Exciting or not you have to admire the focus
There are Kias and Hyundais that kill the Golf on price and specification - but they only serve to expose the great sea of snobbery that the Golf has expertly lived off for more than three decades. We know this is a flawless plan because it works when the Golf isn't an especially good car - the Mk3 was a dog, but people still wanted to own them.
The same snake oil that makes a sparse family hack somehow feel like a £23K proposition also renders the same car perfectly in its element when parked outside a stately home. The new Astra is a handsome machine so why would it look utterly preposterous under the same circumstances?
I suppose it just would, and that's all we'll ever understand on the matter.
Brand values
Would you pay more for the Golf over its rivals? I might, but then I'm not one of the many people who will buy a Golf without even considering another brand. Apart from the S-Class Mercedes, I'm not sure that's true of many other cars these days.

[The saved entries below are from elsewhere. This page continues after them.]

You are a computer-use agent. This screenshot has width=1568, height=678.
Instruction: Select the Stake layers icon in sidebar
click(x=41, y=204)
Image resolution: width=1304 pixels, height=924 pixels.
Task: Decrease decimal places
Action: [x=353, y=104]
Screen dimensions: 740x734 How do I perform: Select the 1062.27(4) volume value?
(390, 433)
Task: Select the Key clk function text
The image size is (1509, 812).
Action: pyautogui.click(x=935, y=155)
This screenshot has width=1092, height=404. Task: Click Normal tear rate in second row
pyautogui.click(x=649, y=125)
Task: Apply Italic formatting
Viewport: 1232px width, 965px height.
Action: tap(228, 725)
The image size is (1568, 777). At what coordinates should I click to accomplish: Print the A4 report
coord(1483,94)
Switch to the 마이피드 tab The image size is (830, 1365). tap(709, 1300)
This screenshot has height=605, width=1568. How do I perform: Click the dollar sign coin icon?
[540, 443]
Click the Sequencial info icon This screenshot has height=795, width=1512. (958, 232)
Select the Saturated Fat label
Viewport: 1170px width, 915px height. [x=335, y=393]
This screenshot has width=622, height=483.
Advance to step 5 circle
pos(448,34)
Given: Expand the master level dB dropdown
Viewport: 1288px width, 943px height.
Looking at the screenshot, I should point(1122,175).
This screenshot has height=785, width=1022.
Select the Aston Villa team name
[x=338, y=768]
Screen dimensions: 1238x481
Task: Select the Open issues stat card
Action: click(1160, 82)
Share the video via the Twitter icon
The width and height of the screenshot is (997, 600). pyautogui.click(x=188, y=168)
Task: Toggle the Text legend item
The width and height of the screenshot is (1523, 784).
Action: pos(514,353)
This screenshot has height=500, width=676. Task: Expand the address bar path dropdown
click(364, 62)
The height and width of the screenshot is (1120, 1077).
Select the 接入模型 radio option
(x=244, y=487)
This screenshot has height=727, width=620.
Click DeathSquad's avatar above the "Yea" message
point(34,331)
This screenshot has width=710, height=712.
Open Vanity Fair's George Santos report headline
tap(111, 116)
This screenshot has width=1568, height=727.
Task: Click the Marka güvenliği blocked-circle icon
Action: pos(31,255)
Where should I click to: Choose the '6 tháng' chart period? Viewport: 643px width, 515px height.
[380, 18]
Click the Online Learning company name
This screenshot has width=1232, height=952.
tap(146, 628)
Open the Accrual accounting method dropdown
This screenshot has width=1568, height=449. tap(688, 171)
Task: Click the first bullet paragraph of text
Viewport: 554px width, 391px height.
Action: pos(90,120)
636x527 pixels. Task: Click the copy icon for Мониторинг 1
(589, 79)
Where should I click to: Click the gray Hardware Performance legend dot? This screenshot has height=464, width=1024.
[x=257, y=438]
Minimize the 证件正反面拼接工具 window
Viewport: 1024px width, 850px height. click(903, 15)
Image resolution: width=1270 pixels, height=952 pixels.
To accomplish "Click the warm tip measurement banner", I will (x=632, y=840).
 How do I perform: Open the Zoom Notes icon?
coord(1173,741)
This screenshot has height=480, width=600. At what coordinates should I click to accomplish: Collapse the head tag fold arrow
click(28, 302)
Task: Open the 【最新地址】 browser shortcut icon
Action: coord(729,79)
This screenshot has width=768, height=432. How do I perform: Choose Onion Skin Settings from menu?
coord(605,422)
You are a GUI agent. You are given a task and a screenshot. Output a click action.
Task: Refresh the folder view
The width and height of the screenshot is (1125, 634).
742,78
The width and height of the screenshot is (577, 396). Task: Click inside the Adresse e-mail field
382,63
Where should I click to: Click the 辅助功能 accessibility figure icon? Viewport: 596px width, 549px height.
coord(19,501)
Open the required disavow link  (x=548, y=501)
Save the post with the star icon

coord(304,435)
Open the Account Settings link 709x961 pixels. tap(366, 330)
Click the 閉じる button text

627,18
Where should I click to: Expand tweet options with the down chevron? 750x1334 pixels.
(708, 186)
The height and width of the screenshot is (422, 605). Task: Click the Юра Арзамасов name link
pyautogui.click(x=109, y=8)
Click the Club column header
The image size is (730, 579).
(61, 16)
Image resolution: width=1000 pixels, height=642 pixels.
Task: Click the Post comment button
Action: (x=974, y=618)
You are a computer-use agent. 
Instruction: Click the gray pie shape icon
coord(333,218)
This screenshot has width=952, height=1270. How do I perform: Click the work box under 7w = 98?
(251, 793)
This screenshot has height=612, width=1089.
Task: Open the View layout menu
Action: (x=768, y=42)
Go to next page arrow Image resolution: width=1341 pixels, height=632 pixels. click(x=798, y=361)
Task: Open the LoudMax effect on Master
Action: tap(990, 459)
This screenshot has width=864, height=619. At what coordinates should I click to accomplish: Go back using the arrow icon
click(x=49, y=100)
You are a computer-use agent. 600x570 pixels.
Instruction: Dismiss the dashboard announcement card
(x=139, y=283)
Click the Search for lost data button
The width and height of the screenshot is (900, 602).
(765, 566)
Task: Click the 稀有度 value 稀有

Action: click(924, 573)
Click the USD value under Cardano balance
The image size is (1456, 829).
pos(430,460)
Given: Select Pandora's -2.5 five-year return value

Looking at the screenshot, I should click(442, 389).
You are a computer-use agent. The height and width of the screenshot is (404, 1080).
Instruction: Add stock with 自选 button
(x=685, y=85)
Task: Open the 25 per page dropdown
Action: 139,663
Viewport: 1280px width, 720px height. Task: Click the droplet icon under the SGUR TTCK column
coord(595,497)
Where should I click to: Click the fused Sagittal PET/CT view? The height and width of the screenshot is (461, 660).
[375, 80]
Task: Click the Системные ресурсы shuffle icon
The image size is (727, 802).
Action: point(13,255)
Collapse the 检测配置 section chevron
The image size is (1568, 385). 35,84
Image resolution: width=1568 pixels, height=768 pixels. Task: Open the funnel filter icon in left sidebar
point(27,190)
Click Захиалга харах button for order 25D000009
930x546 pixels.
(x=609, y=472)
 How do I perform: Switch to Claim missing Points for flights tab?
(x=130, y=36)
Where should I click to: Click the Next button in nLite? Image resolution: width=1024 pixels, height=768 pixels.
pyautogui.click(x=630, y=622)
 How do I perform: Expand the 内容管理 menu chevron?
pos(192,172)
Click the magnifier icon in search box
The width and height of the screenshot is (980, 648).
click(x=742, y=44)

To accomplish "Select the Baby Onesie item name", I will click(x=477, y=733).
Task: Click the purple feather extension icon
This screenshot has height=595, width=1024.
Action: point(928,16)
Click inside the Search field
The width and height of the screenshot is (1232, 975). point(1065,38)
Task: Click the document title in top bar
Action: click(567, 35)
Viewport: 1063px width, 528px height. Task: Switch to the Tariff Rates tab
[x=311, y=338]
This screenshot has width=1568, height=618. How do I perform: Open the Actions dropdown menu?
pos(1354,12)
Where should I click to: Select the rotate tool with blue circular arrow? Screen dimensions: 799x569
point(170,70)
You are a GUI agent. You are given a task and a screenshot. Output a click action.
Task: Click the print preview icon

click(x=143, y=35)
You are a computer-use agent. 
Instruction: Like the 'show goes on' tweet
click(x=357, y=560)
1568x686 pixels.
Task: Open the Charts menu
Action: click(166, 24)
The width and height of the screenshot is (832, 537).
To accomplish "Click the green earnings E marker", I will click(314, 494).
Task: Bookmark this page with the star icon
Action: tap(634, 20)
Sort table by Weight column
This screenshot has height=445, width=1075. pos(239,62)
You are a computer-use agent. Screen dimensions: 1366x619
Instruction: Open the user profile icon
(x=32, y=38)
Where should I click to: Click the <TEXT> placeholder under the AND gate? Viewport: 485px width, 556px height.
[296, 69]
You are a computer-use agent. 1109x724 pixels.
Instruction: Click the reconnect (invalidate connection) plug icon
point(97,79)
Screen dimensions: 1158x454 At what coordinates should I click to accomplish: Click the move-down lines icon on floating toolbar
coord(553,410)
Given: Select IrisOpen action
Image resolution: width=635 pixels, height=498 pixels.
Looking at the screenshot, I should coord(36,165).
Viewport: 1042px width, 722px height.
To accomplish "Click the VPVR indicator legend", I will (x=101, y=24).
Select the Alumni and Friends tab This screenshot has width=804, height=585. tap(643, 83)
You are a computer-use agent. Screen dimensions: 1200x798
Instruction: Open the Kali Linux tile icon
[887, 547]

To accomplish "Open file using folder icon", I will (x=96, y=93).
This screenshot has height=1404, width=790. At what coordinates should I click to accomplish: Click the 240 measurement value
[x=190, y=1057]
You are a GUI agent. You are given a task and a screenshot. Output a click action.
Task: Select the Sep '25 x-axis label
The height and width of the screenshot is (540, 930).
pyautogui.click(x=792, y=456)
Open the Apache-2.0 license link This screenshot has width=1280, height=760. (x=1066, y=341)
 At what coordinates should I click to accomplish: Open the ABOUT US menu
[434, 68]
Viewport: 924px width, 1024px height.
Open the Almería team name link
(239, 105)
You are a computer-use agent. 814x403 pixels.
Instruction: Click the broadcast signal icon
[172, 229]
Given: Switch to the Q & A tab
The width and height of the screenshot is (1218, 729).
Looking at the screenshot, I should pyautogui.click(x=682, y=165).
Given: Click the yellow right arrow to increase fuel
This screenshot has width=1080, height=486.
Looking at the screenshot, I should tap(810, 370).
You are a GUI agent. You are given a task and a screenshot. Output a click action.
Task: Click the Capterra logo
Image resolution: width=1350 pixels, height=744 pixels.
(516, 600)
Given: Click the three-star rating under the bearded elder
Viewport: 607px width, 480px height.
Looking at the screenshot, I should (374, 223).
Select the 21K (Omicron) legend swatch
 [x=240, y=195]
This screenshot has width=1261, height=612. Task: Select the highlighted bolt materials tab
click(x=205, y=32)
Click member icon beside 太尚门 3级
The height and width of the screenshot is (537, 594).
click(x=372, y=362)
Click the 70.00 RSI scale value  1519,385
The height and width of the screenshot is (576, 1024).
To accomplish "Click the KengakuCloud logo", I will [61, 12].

Hopefully room in the fleet for thrills too
There are a few chinks in the armour. The column stalks feel cheap, the harder plastics scuff too easily and the electric handbrake is designed to make you swear. The clutch is too sharp from take-off and I wish the front seats had a touch more support, but the rest of the package is so good at delivering what the majority of people want from a motor car that it's hard to find fault with it - especially the powertrain which shows that VW is close to making diesels sound like petrol-engined cars.
Is this the best car on sale in the UK? It might be. It appeals to such a broad range of people: those completely uninterested in driving, those uninterested in driving but interested in image and, most importantly, to people who love cars. Because it is so well engineered, the Golf appeals to car nerds. The mixture of impressive everyday performance and a 49mpg average is hard to ignore too.
This is a car I could see myself owning for ten years and 300,000 miles. The backbone of a fleet that would hopefully include dalliances with other interesting, occasional road and race cars.
Anyone else think the same?
VW GOLF SE 2.0 TDI
Engine: 1,968cc 4-cyl, turbo
Transmission: 6-speed manual/6-speed dual-clutch auto, front-wheel drive
Power (hp): 150@3,500rpm
Torque (lb ft): 236@1,750rpm
0-62mph: 8.6sec
Top speed: 134mph (131mph)
Weight: 1,354kg (1,375kg)
MPG: 68.9mpg (62.8mpg) (NEDC combined)
CO2: 106g/km (119g/km)
Price: £22,015 (Five-door manual, before options)
Figures in brackets for DSG version.